• **WORK REQUIRED**
Please return the lines below verbatim, beginning at the one that has "子ども教育学科 (164, 751)" and stopping after the one that has "2024年9月 (189, 1132)", and add no other lines.

• **INPUT FOR THIS TASK**

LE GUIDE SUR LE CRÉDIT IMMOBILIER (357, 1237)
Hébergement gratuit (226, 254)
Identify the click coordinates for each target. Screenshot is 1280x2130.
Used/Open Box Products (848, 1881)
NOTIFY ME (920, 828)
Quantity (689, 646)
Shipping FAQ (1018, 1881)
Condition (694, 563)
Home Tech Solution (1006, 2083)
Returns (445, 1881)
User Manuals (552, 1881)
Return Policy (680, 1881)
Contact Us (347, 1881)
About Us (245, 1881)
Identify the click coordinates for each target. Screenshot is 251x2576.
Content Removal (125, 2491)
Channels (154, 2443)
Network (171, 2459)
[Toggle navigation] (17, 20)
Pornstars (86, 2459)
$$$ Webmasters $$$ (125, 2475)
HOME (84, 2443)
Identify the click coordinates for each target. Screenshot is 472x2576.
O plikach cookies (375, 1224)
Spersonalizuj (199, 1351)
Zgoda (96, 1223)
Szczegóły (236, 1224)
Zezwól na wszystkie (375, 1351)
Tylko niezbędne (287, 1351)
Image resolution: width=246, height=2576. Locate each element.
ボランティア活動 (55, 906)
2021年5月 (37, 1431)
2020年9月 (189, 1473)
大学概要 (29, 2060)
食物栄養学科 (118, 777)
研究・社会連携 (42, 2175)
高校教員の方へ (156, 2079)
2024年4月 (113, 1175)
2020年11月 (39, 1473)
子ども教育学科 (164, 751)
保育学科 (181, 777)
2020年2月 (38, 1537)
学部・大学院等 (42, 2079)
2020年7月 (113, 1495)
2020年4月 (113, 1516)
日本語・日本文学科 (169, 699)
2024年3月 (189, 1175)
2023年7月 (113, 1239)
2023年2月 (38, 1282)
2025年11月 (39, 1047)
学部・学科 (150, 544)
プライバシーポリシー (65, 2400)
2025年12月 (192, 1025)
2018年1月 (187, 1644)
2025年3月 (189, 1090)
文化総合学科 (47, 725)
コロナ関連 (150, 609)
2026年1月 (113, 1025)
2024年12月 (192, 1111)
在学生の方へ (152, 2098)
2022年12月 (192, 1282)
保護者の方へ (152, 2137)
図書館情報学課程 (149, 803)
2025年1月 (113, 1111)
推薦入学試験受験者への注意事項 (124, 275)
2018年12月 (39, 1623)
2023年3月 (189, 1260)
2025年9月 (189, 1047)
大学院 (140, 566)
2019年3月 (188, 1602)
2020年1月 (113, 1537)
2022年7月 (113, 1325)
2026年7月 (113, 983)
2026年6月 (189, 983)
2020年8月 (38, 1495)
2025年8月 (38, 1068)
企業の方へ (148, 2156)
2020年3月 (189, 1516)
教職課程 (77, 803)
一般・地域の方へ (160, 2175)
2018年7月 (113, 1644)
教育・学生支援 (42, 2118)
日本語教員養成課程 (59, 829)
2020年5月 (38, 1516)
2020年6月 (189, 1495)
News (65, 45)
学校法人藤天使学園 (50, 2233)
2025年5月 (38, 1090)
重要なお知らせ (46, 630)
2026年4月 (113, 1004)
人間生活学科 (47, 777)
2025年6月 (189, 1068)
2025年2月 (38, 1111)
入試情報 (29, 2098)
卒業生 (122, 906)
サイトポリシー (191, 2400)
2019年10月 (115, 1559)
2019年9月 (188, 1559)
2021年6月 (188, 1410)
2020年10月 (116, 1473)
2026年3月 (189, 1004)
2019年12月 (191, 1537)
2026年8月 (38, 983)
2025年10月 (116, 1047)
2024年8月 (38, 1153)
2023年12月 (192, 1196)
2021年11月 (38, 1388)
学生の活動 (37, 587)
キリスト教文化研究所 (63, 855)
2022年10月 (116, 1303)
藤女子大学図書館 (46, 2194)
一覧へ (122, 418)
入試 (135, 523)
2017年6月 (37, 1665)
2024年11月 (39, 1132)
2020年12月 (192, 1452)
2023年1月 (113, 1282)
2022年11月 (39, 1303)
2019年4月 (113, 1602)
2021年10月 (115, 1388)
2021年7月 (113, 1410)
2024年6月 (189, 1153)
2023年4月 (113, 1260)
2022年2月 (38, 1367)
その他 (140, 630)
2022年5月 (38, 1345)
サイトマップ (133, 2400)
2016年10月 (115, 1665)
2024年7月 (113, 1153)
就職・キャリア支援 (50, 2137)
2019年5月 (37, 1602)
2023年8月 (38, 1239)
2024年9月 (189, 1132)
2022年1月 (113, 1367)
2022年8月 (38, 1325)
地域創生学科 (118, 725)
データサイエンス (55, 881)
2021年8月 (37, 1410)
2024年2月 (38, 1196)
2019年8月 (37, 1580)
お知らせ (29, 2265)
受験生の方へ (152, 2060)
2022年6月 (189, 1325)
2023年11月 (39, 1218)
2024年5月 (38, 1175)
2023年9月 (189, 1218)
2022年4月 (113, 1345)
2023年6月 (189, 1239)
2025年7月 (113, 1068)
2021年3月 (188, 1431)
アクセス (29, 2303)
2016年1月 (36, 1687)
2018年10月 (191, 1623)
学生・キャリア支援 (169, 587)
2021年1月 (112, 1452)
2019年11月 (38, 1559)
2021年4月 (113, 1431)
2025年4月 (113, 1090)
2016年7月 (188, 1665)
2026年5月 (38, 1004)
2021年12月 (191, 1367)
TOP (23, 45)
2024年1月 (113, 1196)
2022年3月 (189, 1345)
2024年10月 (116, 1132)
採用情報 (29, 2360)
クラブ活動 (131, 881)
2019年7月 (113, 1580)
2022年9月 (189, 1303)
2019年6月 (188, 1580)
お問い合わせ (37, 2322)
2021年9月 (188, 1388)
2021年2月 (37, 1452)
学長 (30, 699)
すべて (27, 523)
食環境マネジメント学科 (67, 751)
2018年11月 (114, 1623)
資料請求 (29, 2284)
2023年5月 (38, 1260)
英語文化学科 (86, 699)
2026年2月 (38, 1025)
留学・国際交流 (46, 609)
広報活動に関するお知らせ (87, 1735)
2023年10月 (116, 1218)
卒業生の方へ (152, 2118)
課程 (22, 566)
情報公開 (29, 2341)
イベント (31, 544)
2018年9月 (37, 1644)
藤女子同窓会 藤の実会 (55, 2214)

• **EXERCISE RESPONSE**
子ども教育学科 (164, 751)
保育学科 (181, 777)
2020年2月 (38, 1537)
学部・大学院等 (42, 2079)
2020年7月 (113, 1495)
2020年4月 (113, 1516)
日本語・日本文学科 (169, 699)
2024年3月 (189, 1175)
2023年7月 (113, 1239)
2023年2月 (38, 1282)
2025年11月 (39, 1047)
学部・学科 (150, 544)
プライバシーポリシー (65, 2400)
2025年12月 (192, 1025)
2018年1月 (187, 1644)
2025年3月 (189, 1090)
文化総合学科 (47, 725)
コロナ関連 (150, 609)
2026年1月 (113, 1025)
2024年12月 (192, 1111)
在学生の方へ (152, 2098)
2022年12月 (192, 1282)
保護者の方へ (152, 2137)
図書館情報学課程 (149, 803)
2025年1月 (113, 1111)
推薦入学試験受験者への注意事項 (124, 275)
2018年12月 (39, 1623)
2023年3月 (189, 1260)
2025年9月 (189, 1047)
大学院 (140, 566)
2019年3月 (188, 1602)
2020年1月 (113, 1537)
2022年7月 (113, 1325)
2026年7月 (113, 983)
2026年6月 (189, 983)
2020年8月 (38, 1495)
2025年8月 (38, 1068)
企業の方へ (148, 2156)
2020年3月 (189, 1516)
教職課程 (77, 803)
一般・地域の方へ (160, 2175)
2018年7月 (113, 1644)
教育・学生支援 (42, 2118)
日本語教員養成課程 (59, 829)
2020年5月 (38, 1516)
2020年6月 (189, 1495)
News (65, 45)
学校法人藤天使学園 (50, 2233)
2025年5月 (38, 1090)
重要なお知らせ (46, 630)
2026年4月 (113, 1004)
人間生活学科 (47, 777)
2025年6月 (189, 1068)
2025年2月 (38, 1111)
入試情報 (29, 2098)
卒業生 (122, 906)
サイトポリシー (191, 2400)
2019年10月 (115, 1559)
2019年9月 (188, 1559)
2021年6月 (188, 1410)
2020年10月 (116, 1473)
2026年3月 (189, 1004)
2019年12月 (191, 1537)
2026年8月 (38, 983)
2025年10月 (116, 1047)
2024年8月 (38, 1153)
2023年12月 (192, 1196)
2021年11月 (38, 1388)
学生の活動 (37, 587)
キリスト教文化研究所 (63, 855)
2022年10月 (116, 1303)
藤女子大学図書館 (46, 2194)
一覧へ (122, 418)
入試 (135, 523)
2017年6月 (37, 1665)
2024年11月 (39, 1132)
2020年12月 (192, 1452)
2023年1月 (113, 1282)
2022年11月 (39, 1303)
2019年4月 (113, 1602)
2021年10月 (115, 1388)
2021年7月 (113, 1410)
2024年6月 (189, 1153)
2023年4月 (113, 1260)
2022年2月 (38, 1367)
その他 (140, 630)
2022年5月 (38, 1345)
サイトマップ (133, 2400)
2016年10月 (115, 1665)
2024年7月 (113, 1153)
就職・キャリア支援 (50, 2137)
2019年5月 (37, 1602)
2023年8月 (38, 1239)
2024年9月 (189, 1132)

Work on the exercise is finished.